Tag: Life in Tanzania Page 9 of 26

After This, American Bridal Showers Will Always Be Boring

It all started when Alyssa and I asked Lucy (our language helper) to teach us
about ndoa—marriage—in Tanzania.

And out of that discussion, we learned about The Kitchen Party.

The Kitchen Party is called Kitchen Party in Kiswahili. Yeah—not so hard to translate that one. Except you say it with an accent—Keechin
Pahty
.  It’s sort of like a Bridal Shower and sort of like a Bachelorette Party- sort of.

As she was telling us about this, suddenly she brightened.  “My neighbor is having a Kitchen Party next month.  Do you want to come?”

Umm….but we don’t know her.

“That’s okay!  She will want you to come anyway!”

Umm…okay!

So we got our Required Clothes.  Friends are to dress alike.  So Lucy bought us our dresses, so that we would all match.

And last Wednesday, we were off.

We decided to take a taxi.  Neither of us like to drive at night here, and neither of us knew where we were going.  So we found a taxi, and handed the driver my phone with Lucy on the other end, who told him where to go.

We ended up at a little hall in a neighborhood that is mostly poor, completely full of life, and definitely not a place you see many white people. We were, to put it bluntly, the talk of the neighborhood.

The invitation said the party would start at 6; we arrived at 6:30.  We poked our head into the hall.  Large piles of trash were being swept up and decorations were being hung.  Not a single other guest was there.

 We teased Lucy about this, since she is the one who told us to arrive on time.  “This is Tanzania!” we told her.  “Why did you think it would start on time?”

So we found a bench and waited for an hour or so.  We took selfies and told ourselves that we would only speak in Kiswahili that night (which was mildly successful).  After a while, we attracted all the neighborhood children, who stared at us and pointed and practiced their English.  “Good morning. What is my name?” they would ask us.  And then giggle until they fell down.
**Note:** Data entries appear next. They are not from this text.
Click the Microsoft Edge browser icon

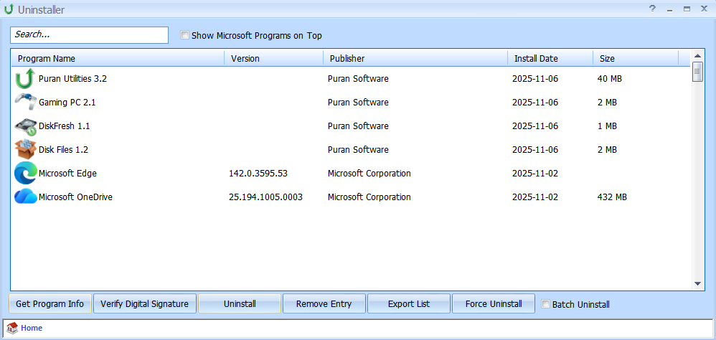coord(25,174)
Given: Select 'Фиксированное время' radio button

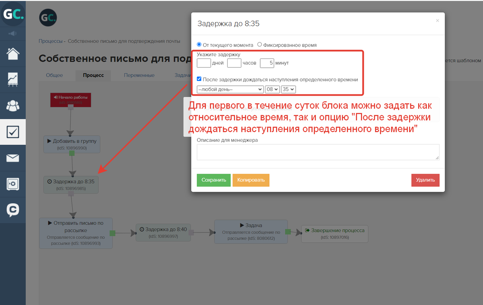Looking at the screenshot, I should coord(259,45).
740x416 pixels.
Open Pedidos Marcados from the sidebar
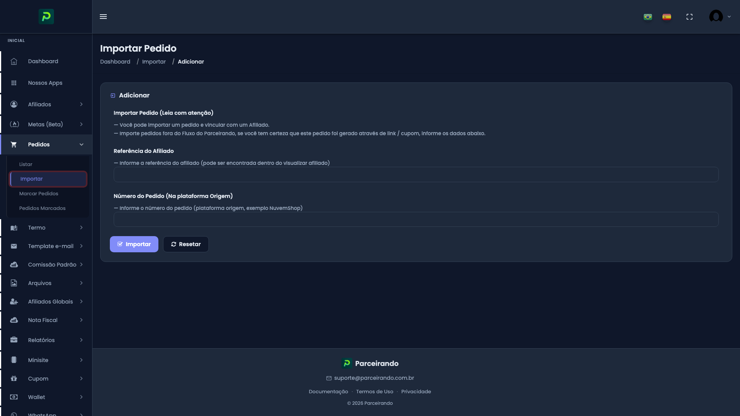tap(42, 208)
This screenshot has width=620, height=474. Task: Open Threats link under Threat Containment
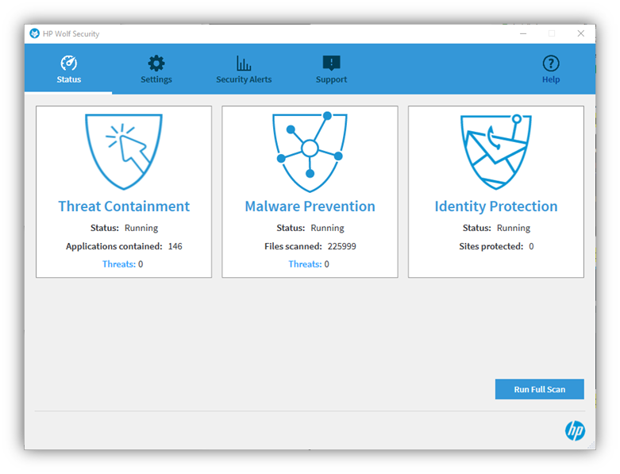coord(118,264)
At about 7:30, we wandered back over to the hall.  The decorations were up, some guests had arrived, and the DJ had his music going at one level:  LOUD.  However, the Bibi Harusi–the bride–had yet to arrive.
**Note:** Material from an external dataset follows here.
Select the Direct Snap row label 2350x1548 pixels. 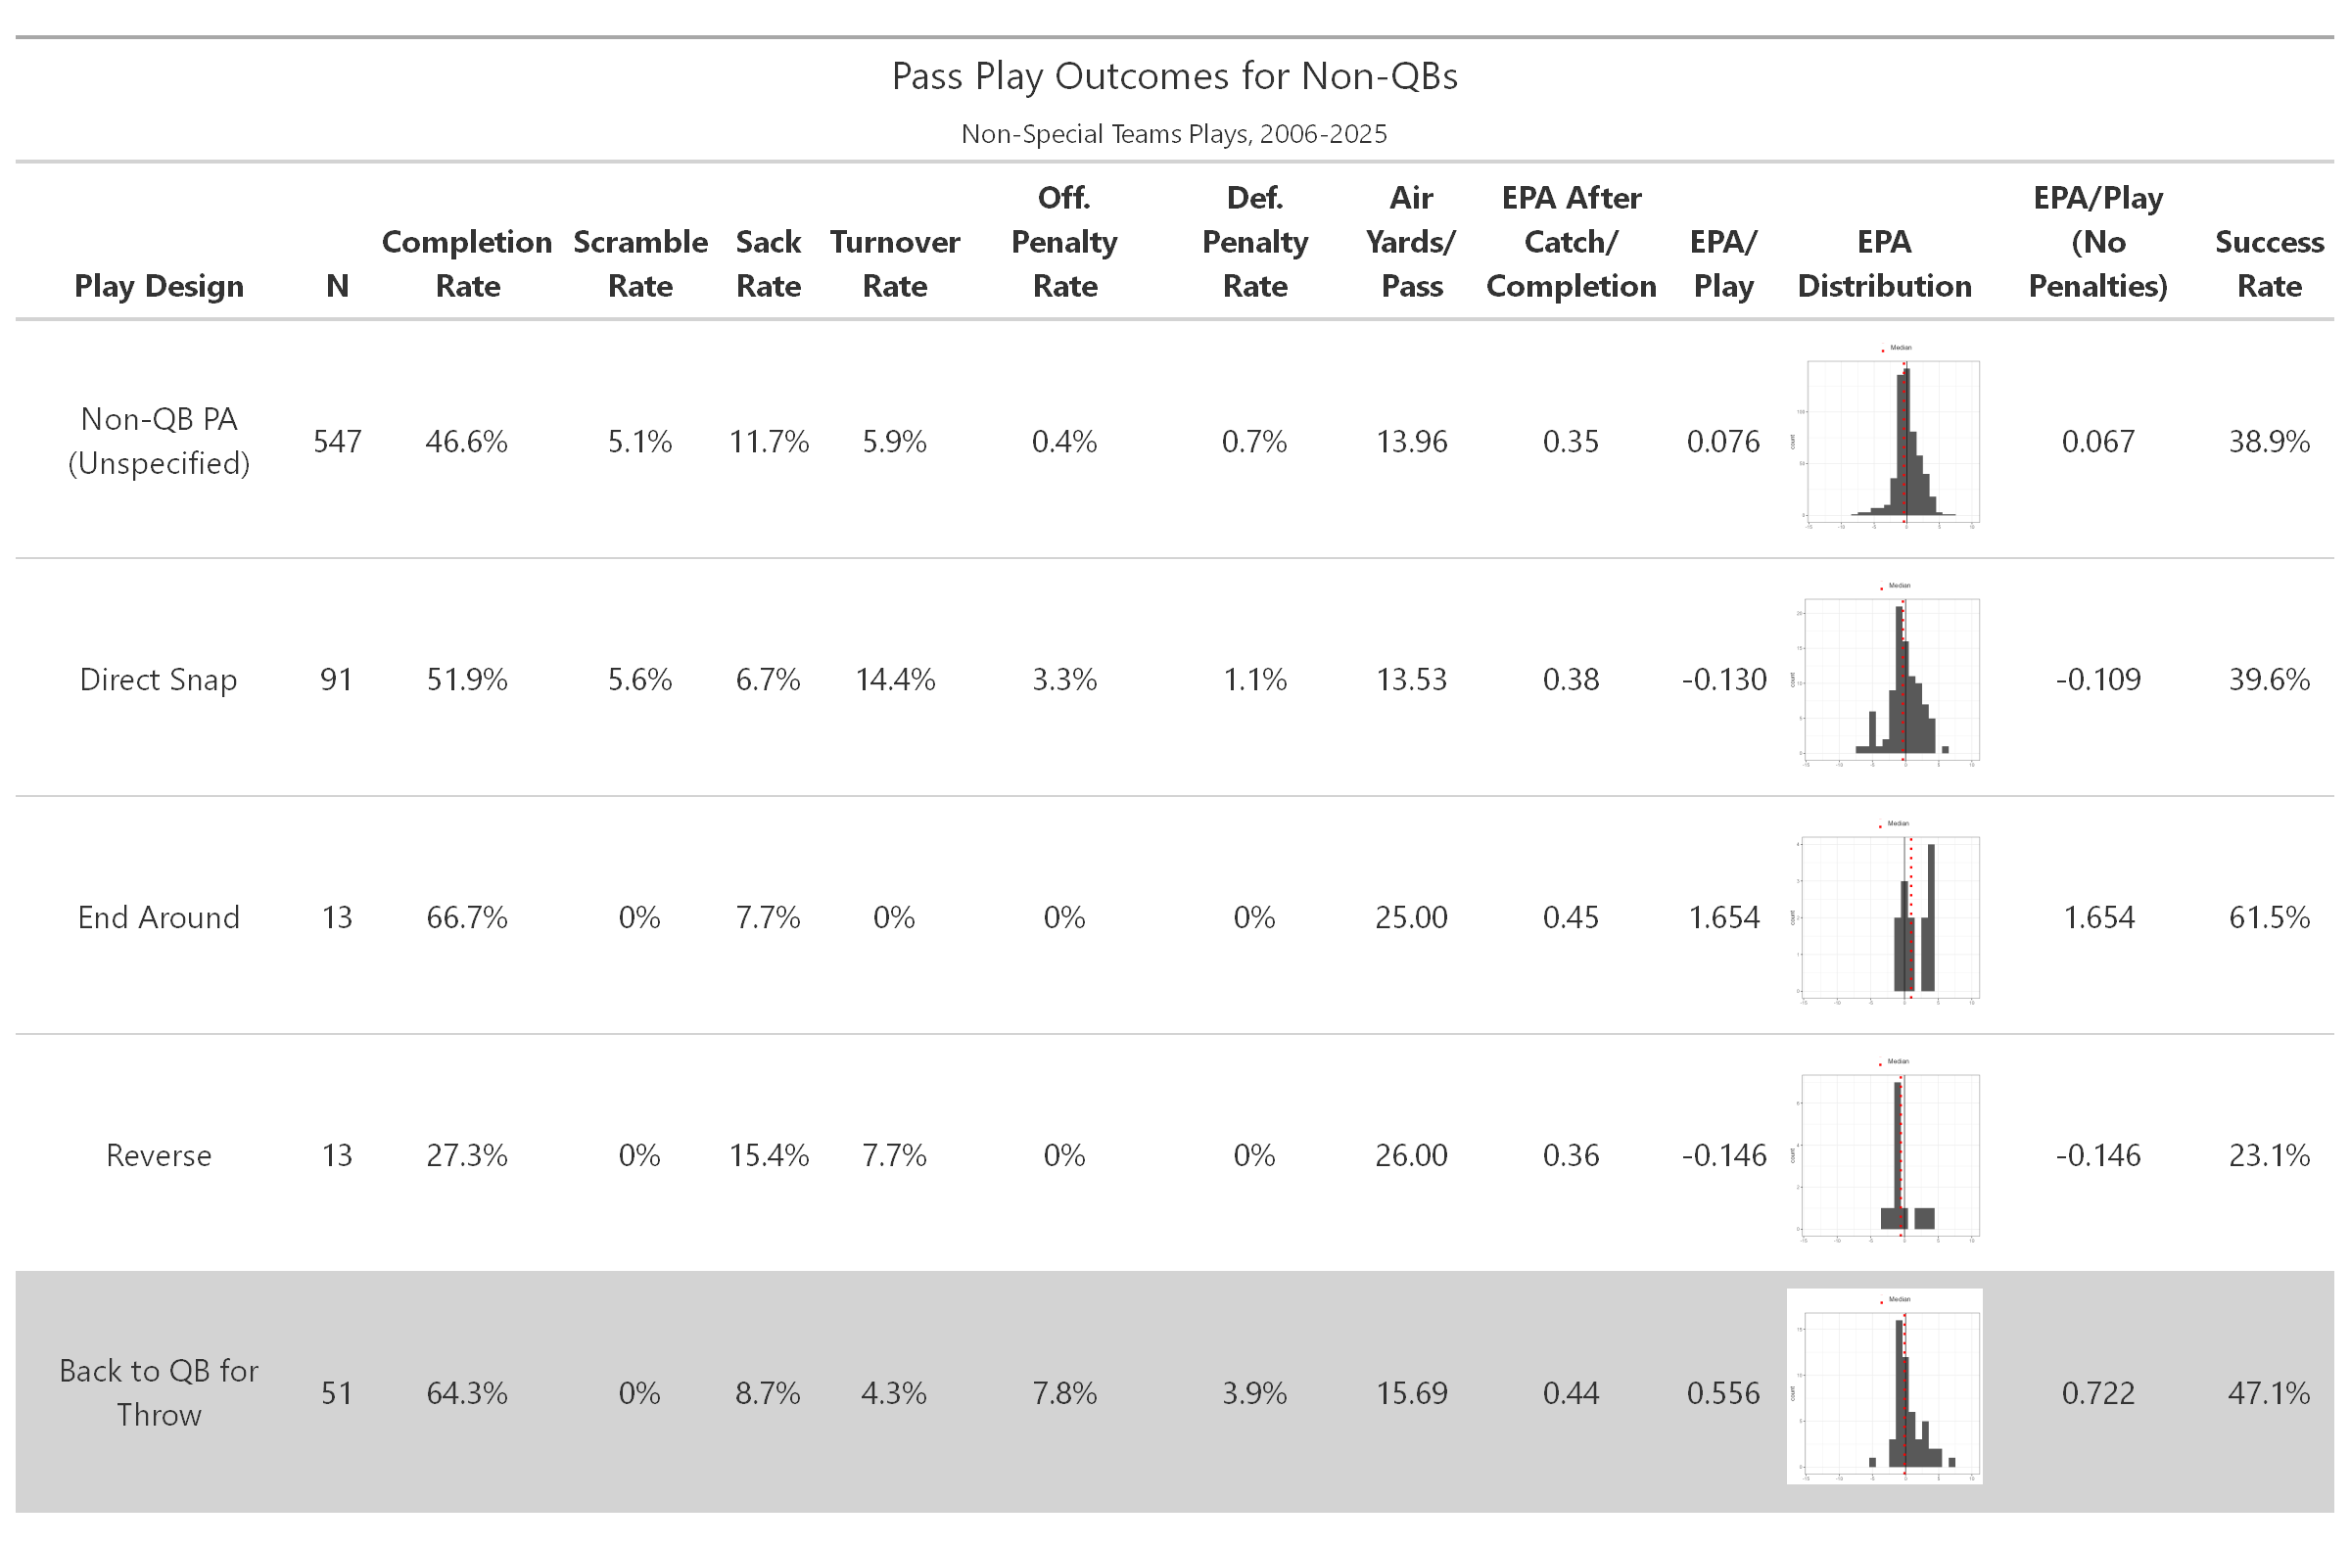(159, 679)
But everyone was dancing.  So we did too, trying to be inconspicuous.

We realized very quickly that being inconspicuous wasn’t going to happen.  Perhaps we were clued in when at least half dozen of the guests asked to get their picture taken with us.

Then, the MC approached Alyssa on the dance floor.  “I like you,” she told her.  “I am looking for someone to open the champagne.  I want you to do it.”

First of all, you should know Lucy told us that everyone thought we were sisters, and that Alyssa was the dada (older sister) and I was the mdogo (younger sister).

I was perfectly okay with this.  It allowed me to hide behind my older sister while people asked her to do things like open the champagne.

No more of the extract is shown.